Gremlin Malware Hides C2 URLs in Encrypted Sections

A newly discovered version of the Gremlin stealer malware has raised concerns by concealing its command-and-control (C2) addresses and data exfiltration paths within encrypted sections of a compiled program. This sophisticated technique complicates detection through traditional scanning methods, allowing the malware to operate covertly on compromised systems before exfiltrating sensitive information.

The Evolution of Gremlin Stealer

Initially surfacing on underground forums as a plug-and-play credential theft tool, Gremlin stealer targets a variety of data sources. These include web browsers, clipboard contents, and local storage, from which it extracts payment card details, browser cookies, session tokens, cryptocurrency wallet data, and FTP and VPN credentials. After collecting this information, the malware compresses it into a ZIP file named after the victim’s public IP address and discreetly uploads it to an attacker-controlled web panel for further exploitation or resale.

According to a report from Unit 42, the threat intelligence arm of Palo Alto Networks, a new Gremlin variant has been identified transmitting stolen data to a recently established server at hxxp[:]194.87.92[.]109. At the time of its discovery, none of the security vendors on VirusTotal had flagged the server as malicious, indicating the infrastructure remained undetected.

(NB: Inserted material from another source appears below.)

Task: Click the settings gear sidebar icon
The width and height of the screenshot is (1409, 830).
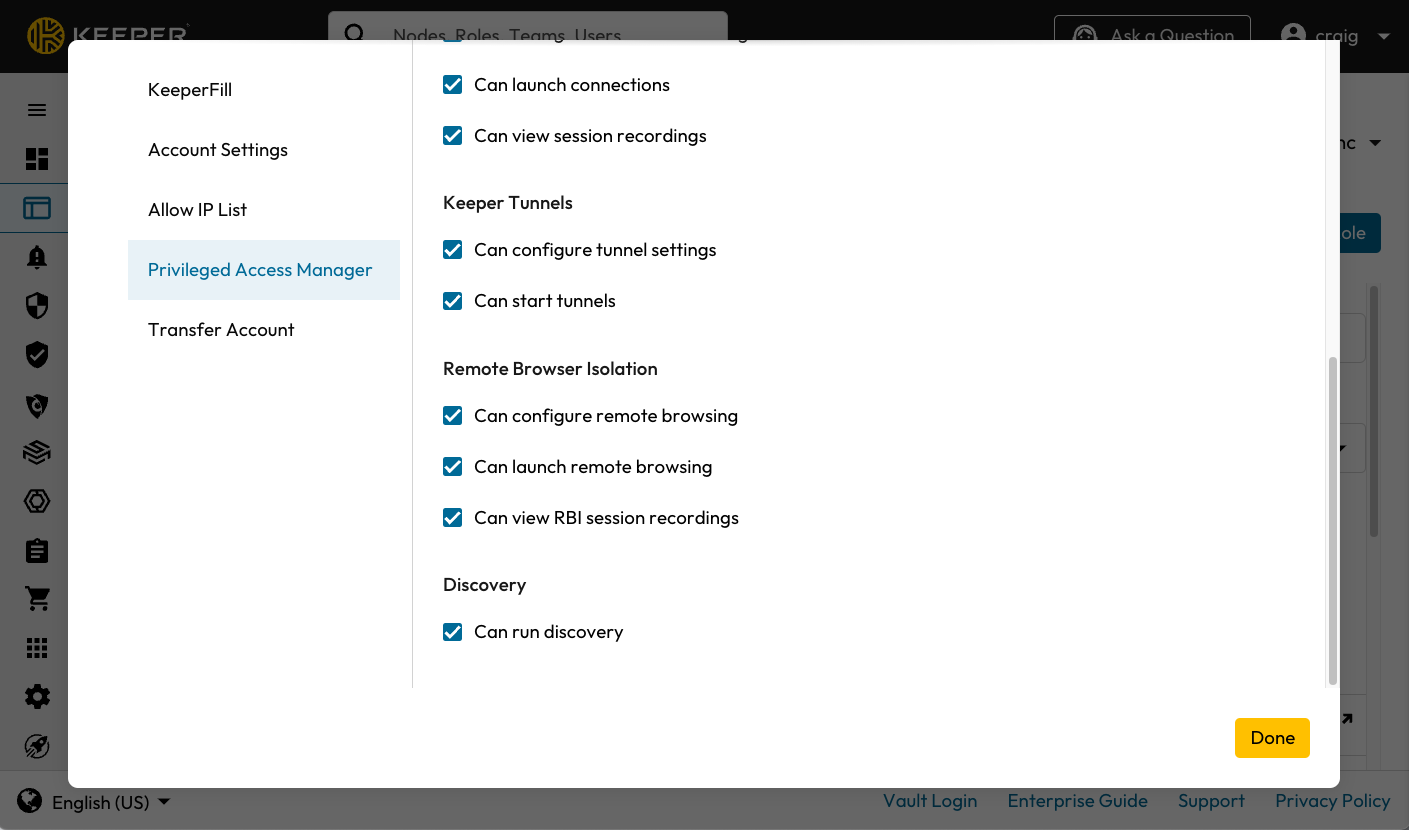Action: coord(37,697)
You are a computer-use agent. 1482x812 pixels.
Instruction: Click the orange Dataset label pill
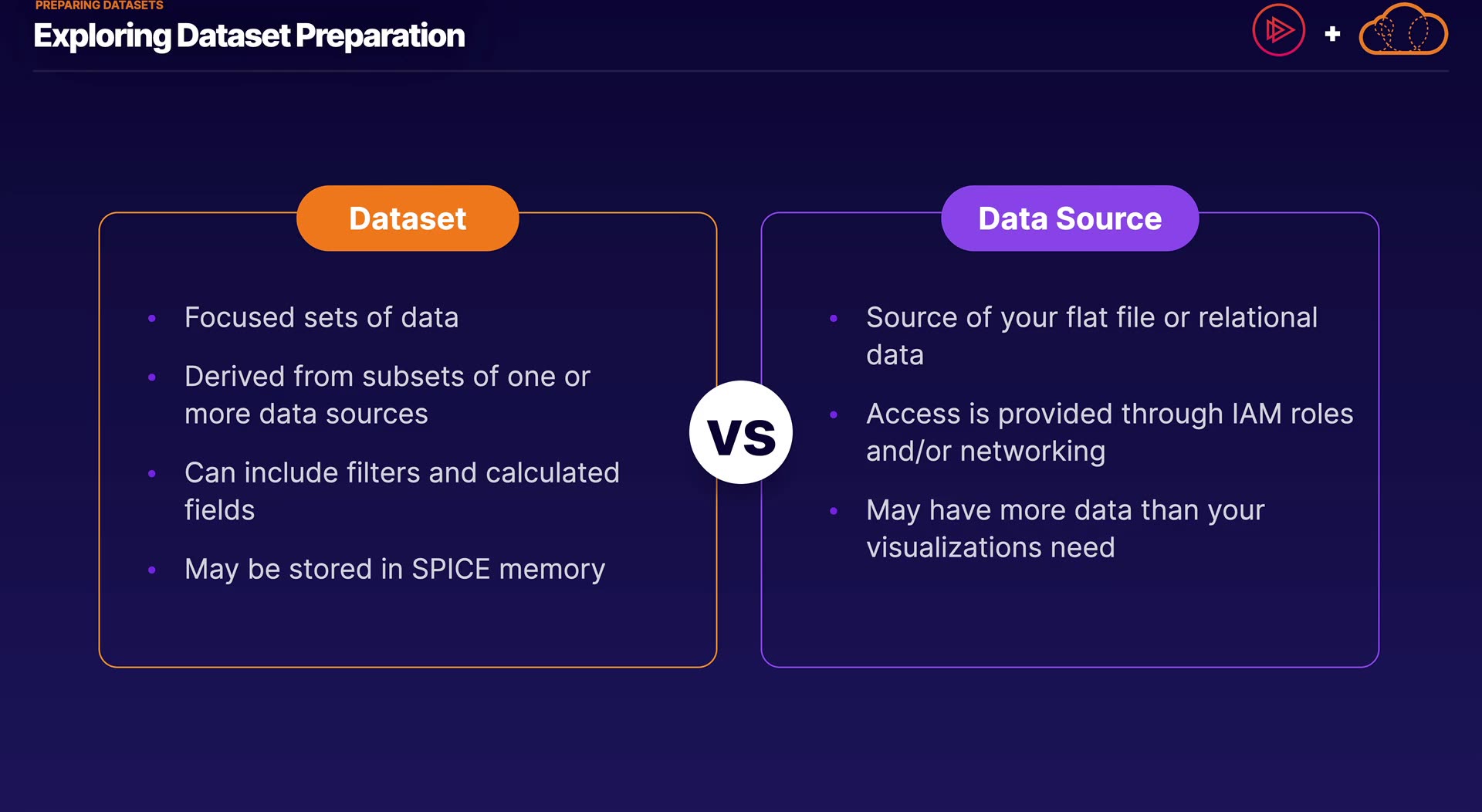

Advanced Tactics and Broadened Targets

This variant marks a significant advancement in stealth tactics. Previous iterations of Gremlin lacked obfuscation, with function names and class labels plainly visible. The latest versions employ sophisticated anti-analysis techniques to thwart both automated tools and human researchers. The malware’s targeting scope has also expanded. Beyond its traditional focus on browser credentials and cryptocurrency wallets, it now includes a module specifically designed to capture Discord tokens, granting attackers access to victims’ online accounts.

Additionally, a clipboard hijacker has been integrated, silently replacing any cryptocurrency wallet address copied by the victim with one belonging to the attacker, thereby redirecting funds in real-time.

Technical Innovations in Data Concealment

A pivotal technical modification involves the storage of the malware’s core configuration. Rather than embedding C2 URLs as easily readable strings, the creators have relocated this data into the .NET resource section, obscured with XOR encoding. This resource block appears as an indecipherable mass of raw data to static analysis tools. However, when researchers employed a single-byte XOR decryption method, they uncovered the plaintext configuration, including hard-coded server addresses and upload paths.

This strategy mirrors those used by malware families such as Agent Tesla, GuLoader, LokiBot, and Quasar RAT, which utilize the resource section to conceal their payloads. The current variant also adopts a staged loading approach, decrypting and loading each function into memory only when necessary. This necessitates the use of live debugging tools to observe the malware’s true behavior, as static analysis reveals nothing of value.

Implications for Cybersecurity Strategies

Beyond hiding C2 data within resources, this variant employs three distinct obfuscation layers to impede analysis. The first involves renaming identifiers, replacing every class, method, and variable with an arbitrary short label, effectively stripping away any contextual clues. The second layer encrypts strings, ensuring that readable words like “password” or server addresses do not appear in the code. These strings are decrypted at runtime using an internal function, thwarting keyword searches.

The third obfuscation layer introduces control-flow complexity, cluttering the decompiled output with fake branches, unnecessary loops, and goto jumps that lead nowhere meaningful. Despite the underlying logic often being a straightforward series of steps, the surrounding noise makes the code appear deceptively complex.

Organizations are strongly advised to adopt behavioral detection tools instead of relying solely on signature-based scanning, as this malware is specifically engineered to circumvent static analysis.